Records from a collection ▸
────

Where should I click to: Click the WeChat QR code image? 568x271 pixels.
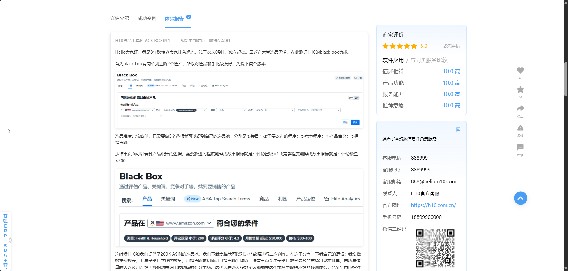click(x=435, y=248)
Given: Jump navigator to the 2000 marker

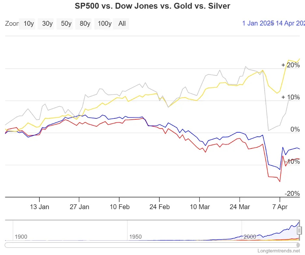Looking at the screenshot, I should [x=250, y=236].
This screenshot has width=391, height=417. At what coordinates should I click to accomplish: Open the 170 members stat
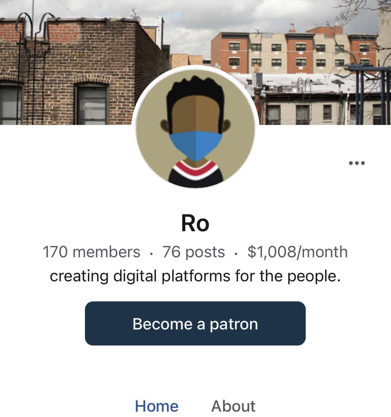click(x=91, y=252)
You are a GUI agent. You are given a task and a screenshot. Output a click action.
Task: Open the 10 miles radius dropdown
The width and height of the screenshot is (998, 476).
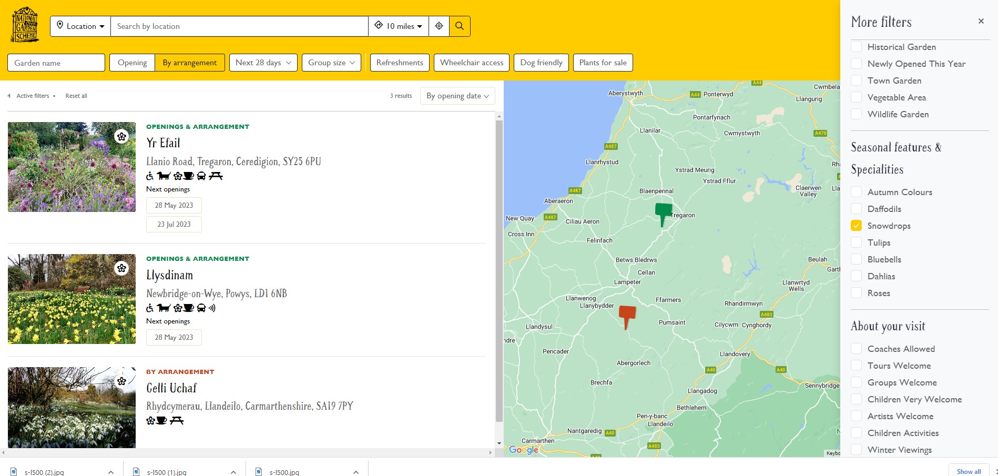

────

ABOUT THIS TASK ▸
Repeat exactly and only the lines from the one holding "Task: Open the 10 miles radius dropdown" through the final line of the entries; no pictures.

RESPONSE TO THE EXERCISE ▸
Task: Open the 10 miles radius dropdown
The width and height of the screenshot is (998, 476).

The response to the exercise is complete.